» **Task brief**
Where the records below reach the line containing "Given: Click the Jamstack heading", start transcribing, and end with the line containing "You are a computer-use", exactly and with nothing else added.

━━━ Data for this exercise

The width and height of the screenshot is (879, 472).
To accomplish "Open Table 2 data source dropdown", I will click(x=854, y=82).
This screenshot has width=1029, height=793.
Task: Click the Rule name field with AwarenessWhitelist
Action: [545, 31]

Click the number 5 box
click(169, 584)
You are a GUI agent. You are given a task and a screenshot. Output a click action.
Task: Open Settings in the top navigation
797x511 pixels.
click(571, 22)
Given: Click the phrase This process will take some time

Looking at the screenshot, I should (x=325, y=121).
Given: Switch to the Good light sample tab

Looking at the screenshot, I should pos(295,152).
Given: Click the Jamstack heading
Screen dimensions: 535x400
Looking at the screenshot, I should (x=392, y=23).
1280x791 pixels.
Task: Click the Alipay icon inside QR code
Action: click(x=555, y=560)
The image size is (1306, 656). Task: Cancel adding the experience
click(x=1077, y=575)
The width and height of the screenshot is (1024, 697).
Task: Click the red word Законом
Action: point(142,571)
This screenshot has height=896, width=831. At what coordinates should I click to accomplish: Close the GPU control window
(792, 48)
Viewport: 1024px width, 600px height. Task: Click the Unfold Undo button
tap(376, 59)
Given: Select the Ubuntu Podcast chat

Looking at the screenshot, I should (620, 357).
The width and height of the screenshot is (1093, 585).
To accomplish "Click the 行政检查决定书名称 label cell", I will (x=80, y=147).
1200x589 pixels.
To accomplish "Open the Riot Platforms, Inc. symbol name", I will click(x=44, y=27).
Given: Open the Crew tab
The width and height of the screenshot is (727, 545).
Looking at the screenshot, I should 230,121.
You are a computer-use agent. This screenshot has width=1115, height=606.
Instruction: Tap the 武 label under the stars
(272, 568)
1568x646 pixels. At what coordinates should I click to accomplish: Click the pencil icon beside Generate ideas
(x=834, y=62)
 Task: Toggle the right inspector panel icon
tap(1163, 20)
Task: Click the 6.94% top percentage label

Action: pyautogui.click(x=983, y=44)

━━━━━━

» **The completed task**
Given: Click the Jamstack heading
Screen dimensions: 535x400
Looking at the screenshot, I should (x=392, y=23).
1280x791 pixels.
Task: Click the Alipay icon inside QR code
Action: click(x=555, y=560)
The image size is (1306, 656). Task: Cancel adding the experience
click(x=1077, y=575)
The width and height of the screenshot is (1024, 697).
Task: Click the red word Законом
Action: point(142,571)
This screenshot has height=896, width=831. At what coordinates should I click to accomplish: Close the GPU control window
(792, 48)
Viewport: 1024px width, 600px height. Task: Click the Unfold Undo button
tap(376, 59)
Given: Select the Ubuntu Podcast chat

Looking at the screenshot, I should (620, 357).
The width and height of the screenshot is (1093, 585).
To accomplish "Click the 行政检查决定书名称 label cell", I will (x=80, y=147).
1200x589 pixels.
To accomplish "Open the Riot Platforms, Inc. symbol name", I will click(x=44, y=27).
Given: Open the Crew tab
The width and height of the screenshot is (727, 545).
Looking at the screenshot, I should 230,121.
You are a computer-use agent. This screenshot has width=1115, height=606.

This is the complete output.